Items from a data source:

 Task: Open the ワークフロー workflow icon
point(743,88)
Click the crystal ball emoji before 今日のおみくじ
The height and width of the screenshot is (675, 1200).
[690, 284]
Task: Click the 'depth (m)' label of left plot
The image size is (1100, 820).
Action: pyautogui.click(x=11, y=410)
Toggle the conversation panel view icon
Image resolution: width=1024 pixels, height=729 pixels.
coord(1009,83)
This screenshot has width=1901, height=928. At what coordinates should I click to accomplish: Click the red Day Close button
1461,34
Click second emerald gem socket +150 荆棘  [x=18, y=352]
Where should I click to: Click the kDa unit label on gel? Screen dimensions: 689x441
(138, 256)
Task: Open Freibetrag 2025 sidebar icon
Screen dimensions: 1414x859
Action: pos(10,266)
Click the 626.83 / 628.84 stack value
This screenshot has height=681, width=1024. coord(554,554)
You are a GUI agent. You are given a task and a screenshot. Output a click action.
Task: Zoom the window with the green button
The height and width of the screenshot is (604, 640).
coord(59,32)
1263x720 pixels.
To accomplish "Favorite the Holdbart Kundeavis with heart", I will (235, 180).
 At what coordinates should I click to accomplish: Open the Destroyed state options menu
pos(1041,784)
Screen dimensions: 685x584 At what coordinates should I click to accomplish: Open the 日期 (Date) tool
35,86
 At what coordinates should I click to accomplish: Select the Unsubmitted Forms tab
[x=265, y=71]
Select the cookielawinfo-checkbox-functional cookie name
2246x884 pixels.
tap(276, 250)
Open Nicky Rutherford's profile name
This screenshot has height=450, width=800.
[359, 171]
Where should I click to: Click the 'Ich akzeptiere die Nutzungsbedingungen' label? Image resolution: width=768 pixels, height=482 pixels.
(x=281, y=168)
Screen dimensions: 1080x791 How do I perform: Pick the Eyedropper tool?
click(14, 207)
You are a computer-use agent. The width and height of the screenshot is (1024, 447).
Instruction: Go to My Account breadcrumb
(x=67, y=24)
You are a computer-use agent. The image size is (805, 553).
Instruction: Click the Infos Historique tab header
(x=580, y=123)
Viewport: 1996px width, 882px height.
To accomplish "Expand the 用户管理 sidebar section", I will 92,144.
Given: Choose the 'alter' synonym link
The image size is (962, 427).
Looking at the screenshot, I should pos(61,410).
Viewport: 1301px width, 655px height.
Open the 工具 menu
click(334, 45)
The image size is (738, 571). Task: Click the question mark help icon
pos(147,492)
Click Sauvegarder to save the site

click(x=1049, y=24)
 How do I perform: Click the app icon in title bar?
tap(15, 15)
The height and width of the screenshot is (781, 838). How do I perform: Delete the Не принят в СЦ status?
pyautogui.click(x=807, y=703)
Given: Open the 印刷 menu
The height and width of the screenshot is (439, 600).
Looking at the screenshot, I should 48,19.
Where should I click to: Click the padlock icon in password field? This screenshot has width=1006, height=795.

Task details
Copy out each line of the records where the string "computer" appears.

Solution below
You are a computer-use agent. The width and height of the screenshot is (1024, 447).
You are a computer-use agent. The image size is (805, 553).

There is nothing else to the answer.